Career
Kramer, who has been called "the godfather of Israeli cybersecurity," is a serial high-tech investor and entrepreneur with "a long track record of success".[8] He founded his first startup during high school in the 1980s along with Ofer Shemtov, and the company was later sold to a software firm.[9] In 1993, he co-founded Check Point Software along with Gil Shwed and Marius Nacht;[10] the company introduced the first firewall to the commercial market[11] and went on to become "a world leader in protecting the information that flows round the Internet, and a flagship of Israel's high-tech industry".[12] Kramer left Check Point in 1998 and used the money from the sale of his stake to strike out on his own as an entrepreneur and investor in numerous startups.[3][13]
In 2002, Kramer founded his second startup, WebCohort, renamed Imperva in 2004, together with Mickey Boodaei and Amichai Shulman.[14][15] Imperva moved away from perimeter defenses such as firewalls and instead deployed its software to protect against hackers and business-data theft by identifying and preventing attacks before they find their way to the inside of an organization.[16]
The company's initial public offering on the New York Stock Exchange raised $90 million, with its shares gaining 33% on its first day of trading on 9 November 2011.[17] In 2014, Imperva acquired Skyfence, a cloud security gateway startup in which Kramer was a lead investor, and bought the shares it did not already own in Incapsula, a cloud-based website performance and security service in which it had already invested.[18] The acquisitions helped Imperva extend its data security strategy throughout the cloud.[19]

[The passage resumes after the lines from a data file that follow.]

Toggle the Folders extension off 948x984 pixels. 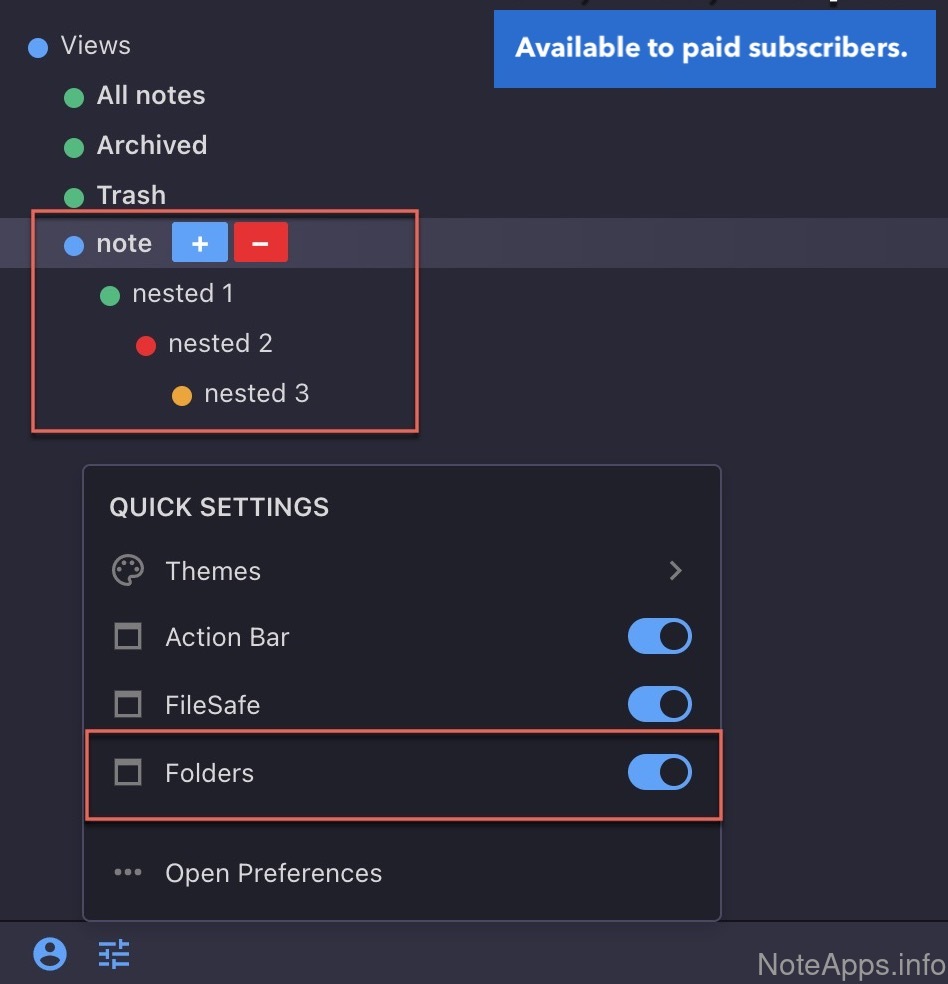click(659, 773)
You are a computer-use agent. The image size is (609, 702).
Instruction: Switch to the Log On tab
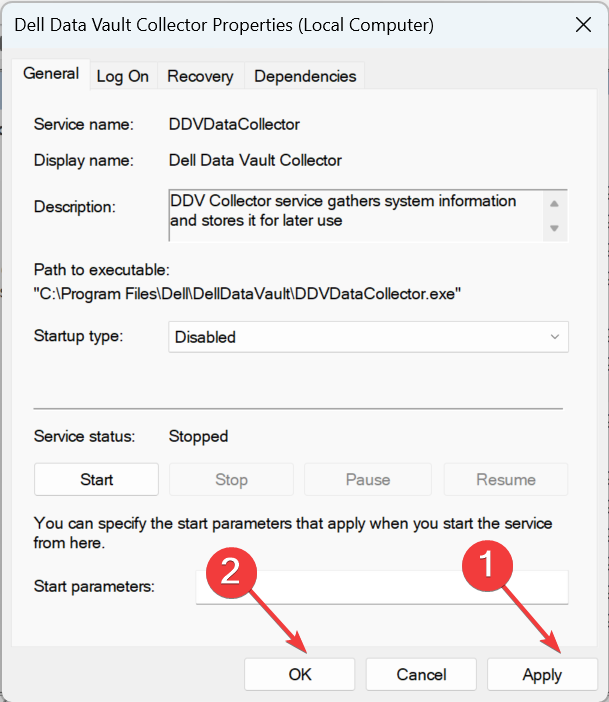click(x=123, y=76)
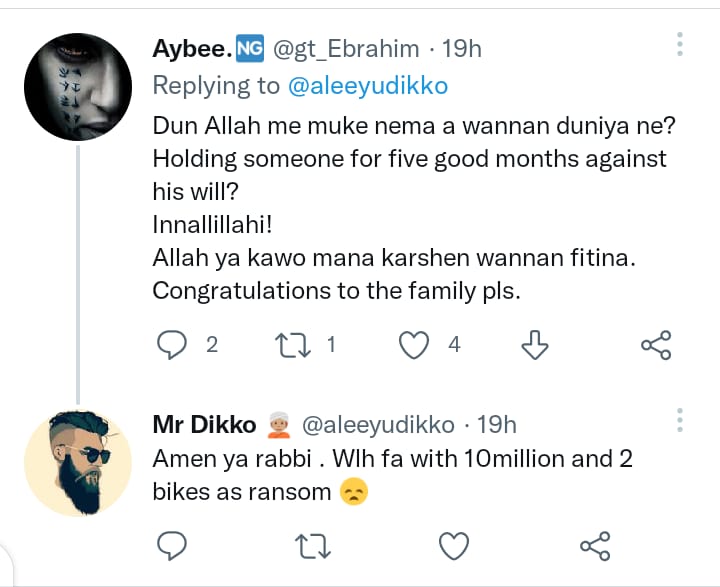
Task: Open the @aleeyudikko mention link in reply line
Action: [367, 86]
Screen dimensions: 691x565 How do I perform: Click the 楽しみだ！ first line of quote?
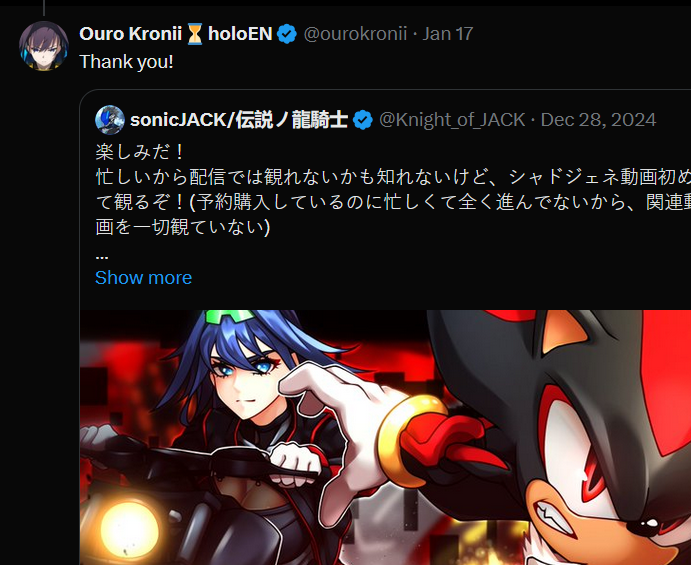(x=140, y=152)
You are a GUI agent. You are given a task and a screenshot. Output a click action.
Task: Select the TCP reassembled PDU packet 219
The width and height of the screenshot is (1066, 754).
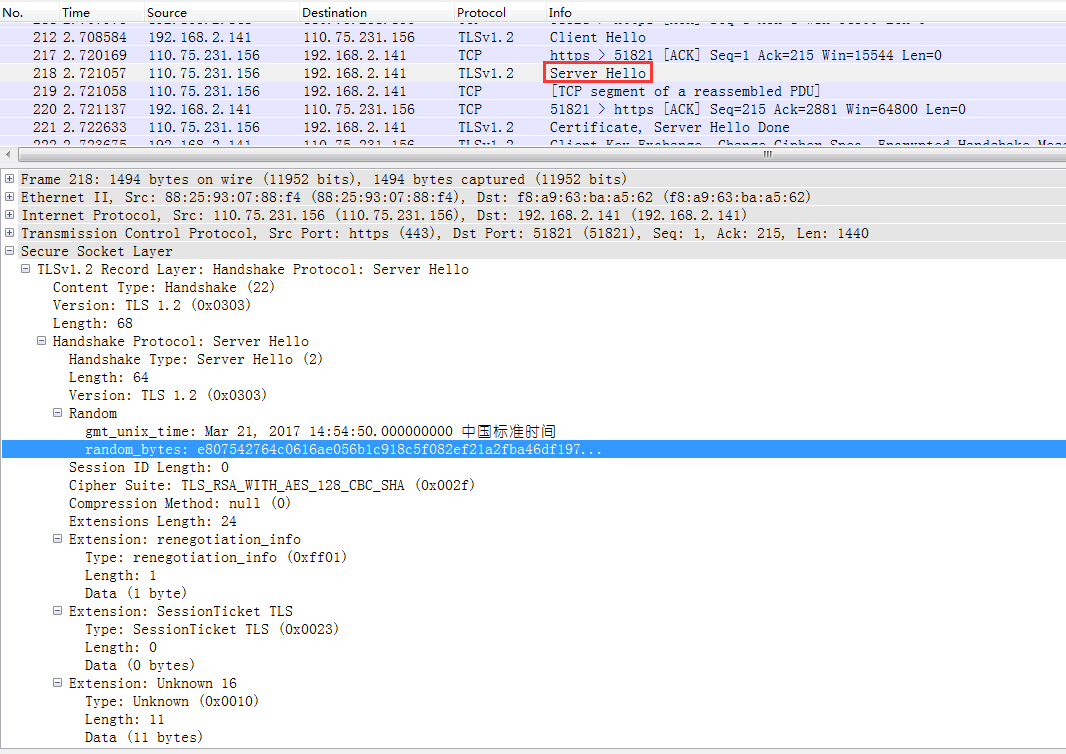click(400, 91)
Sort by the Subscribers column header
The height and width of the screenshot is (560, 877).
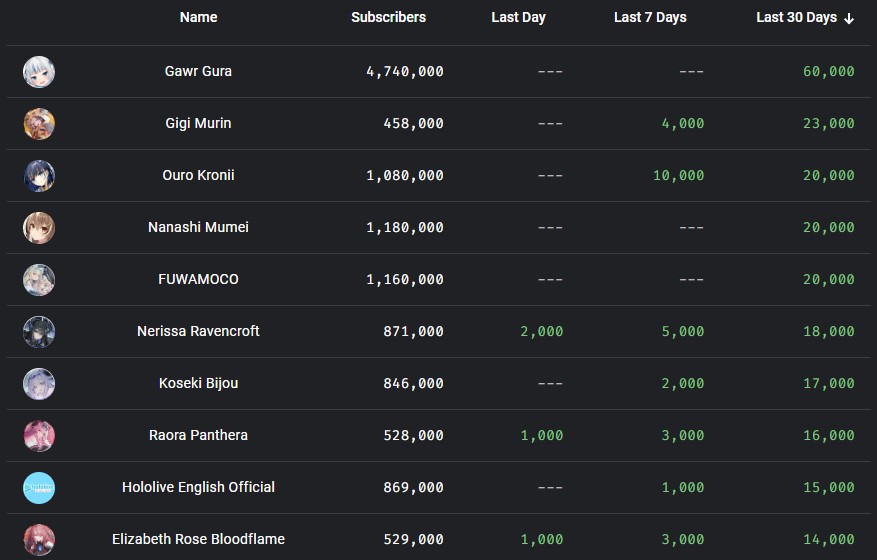(x=388, y=17)
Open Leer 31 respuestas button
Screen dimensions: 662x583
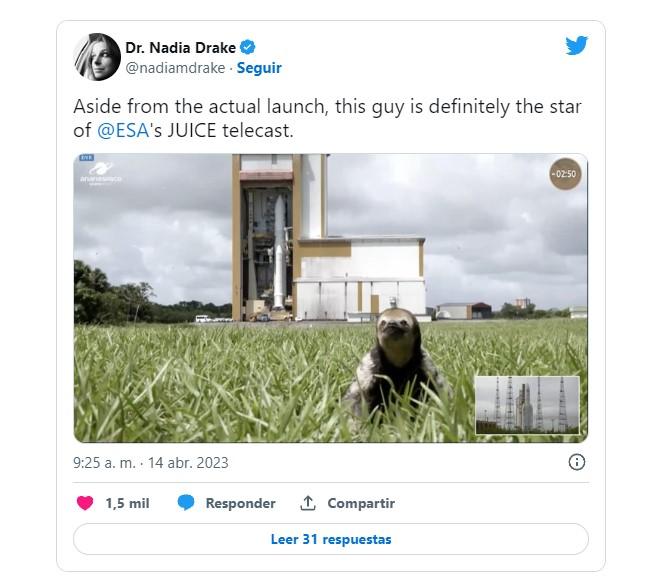(331, 539)
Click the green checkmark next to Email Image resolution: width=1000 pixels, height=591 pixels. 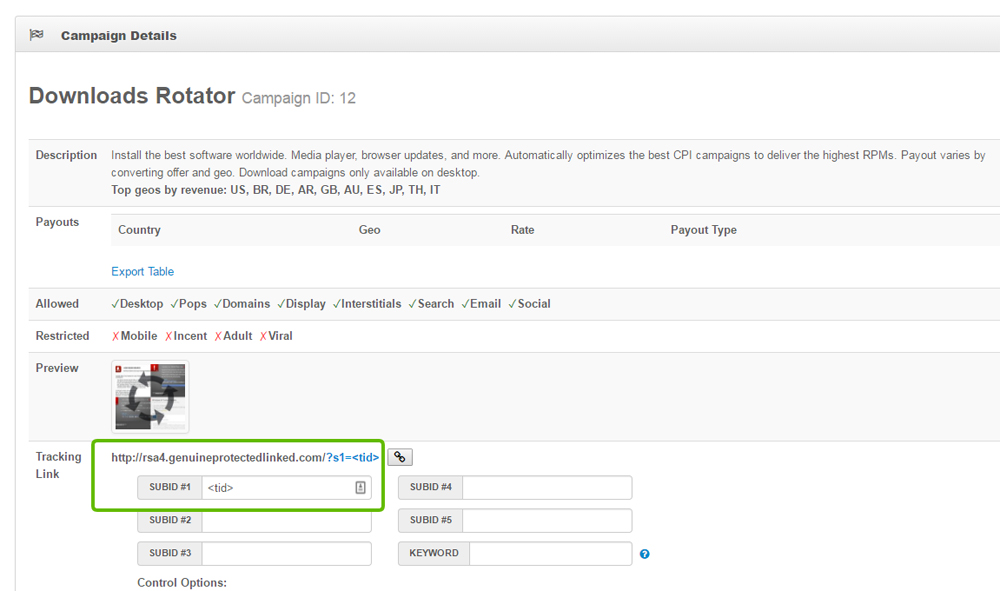[x=465, y=304]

Kramer's belief in the cloud as the next big development in cybersecurity[16] led him to establish Cato Networks in 2015, together with former Imperva colleague Gur Shatz.[20] Kramer acted as the Cato Network's CEO since its inception.[9] Cato Networks' software integrates all the elements of an organization's network – including branch locations, data centers, mobile users and more – into one encrypted network in the cloud. This means the enterprise is no longer tied to an array of location-bound appliances to protect its data.